The next thing he did was to visit his steed; and though his bones stuck out like the corners of a real, (5) and he had more faults than Gonela's horse, which "tantum pellis et ossa fuit," he fancied that neither Alexander's Bucephalus, nor Cyd's Babieca, was equal to him. Four days was he considering what name to give him: for (as he said within himself) it was not fit that a horse so good, and appertaining to a Knight so famous, should be without some name of eminence; and, therefore, he studied to accommodate him with one which should express what he had been before he belonged to a knight-errant, and what he actually now was; for it seemed highly reasonable, if his master changed his state, he likewise should change his name, and acquire one famous and high-sounding, as became the new order, and the new way of life he now professed. And so, after sundry names devised and rejected, liked and disliked again, he concluded at last to call him Rozinante; (6) a name, in his opinion, lofty and sonorous, and at the same time expressive of what he had been, when he was but a common steed, and before he had acquired his present superiority over all the steeds in the world.

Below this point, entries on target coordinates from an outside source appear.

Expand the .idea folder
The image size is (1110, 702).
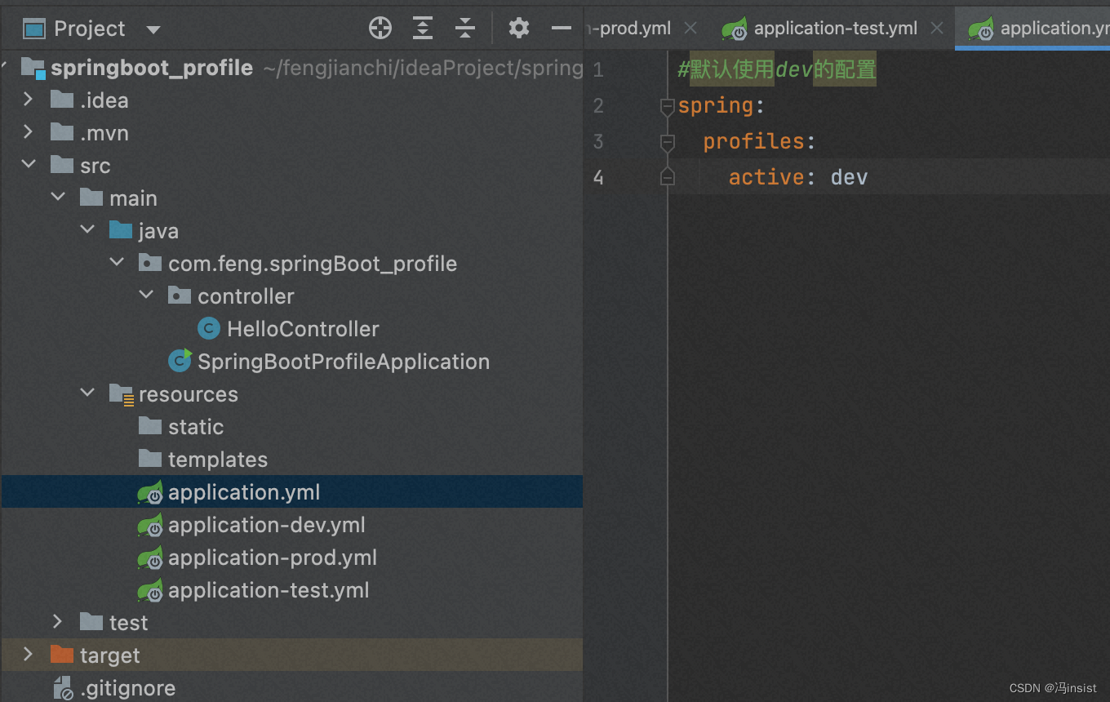29,100
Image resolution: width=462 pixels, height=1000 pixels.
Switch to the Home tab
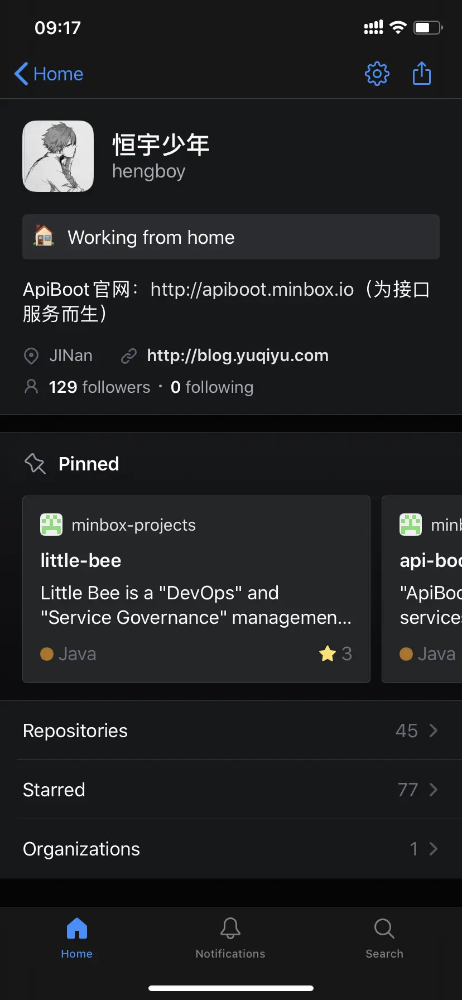(77, 937)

Having given his horse a name so much to his satisfaction, he resolved to give himself one. This consideration took him up eight days more; and at length he determined to call himself Don Quixote, from whence, as is said, the authors of this most true History conclude that his name was certainly Quixada, and not Quesada, as others would have it. But recollecting that the valorous Amadis, not content with the simple appellation of Amadis, added thereto the name of his kingdom and native country, in order to render it famous, and styled himself Amadis de Gaul; so he, like -[4]- a good knight, did, in like manner, call himself Don Quixote de la Mancha; whereby, in his opinion, he set forth in a very lively manner his lineage and country, and did it due honour by taking his surname from thence.

And now, his armour being furbished up, the morion converted into a perfect helmet, and both his steed and himself new-named, he persuaded himself that he wanted nothing but to make choice of some lady to be in love with: for a knight-errant without a mistress was a tree without leaves or fruit, and a body without a soul. "If," said he, "for the punishment of my sins, or through my good fortune, I should chance to meet some giant, as is usual with knights-errant, and should overthrow him in fight, or cleave him asunder, or, in fine, vanquish and force him to yield, will it not be proper to have some lady to send him to, as a present; that, when he comes before her, he may kneel to her sweet ladyship, and, with humble and submissive tone, accost her thus: 'Madam, I am the giant Caraculiambro, lord of the island Malindrania, whom the never-enough-to-be-praised Don Quixote de la Mancha has overcome in single combat, and has commanded to present myself before your ladyship, that your grandeur may dispose of me as you think proper.' "Oh! how did our good gentleman exult, when he had made this harangue, and, especially, when he had found out a person on whom to confer the title of his mistress; which, it it is believed, happened thus. Near the place where he lived there dwelt a very comely country lass, with whom he had formerly been in love; though, as it is supposed, she never knew it, nor troubled herself about it. Her name was Aldonza Lorenzo; and her he pitched upon to be the lady of his thoughts: then, casting about for a name, which should have some affinity with her own, and yet incline towards that of a great lady or princess, he resolved to call her Dulcinea del Toboso, for she was born at that place: a name, to his thinking, harmonious, uncommon, and significant, like the rest he had devised for himself,' and for all that belonged to him.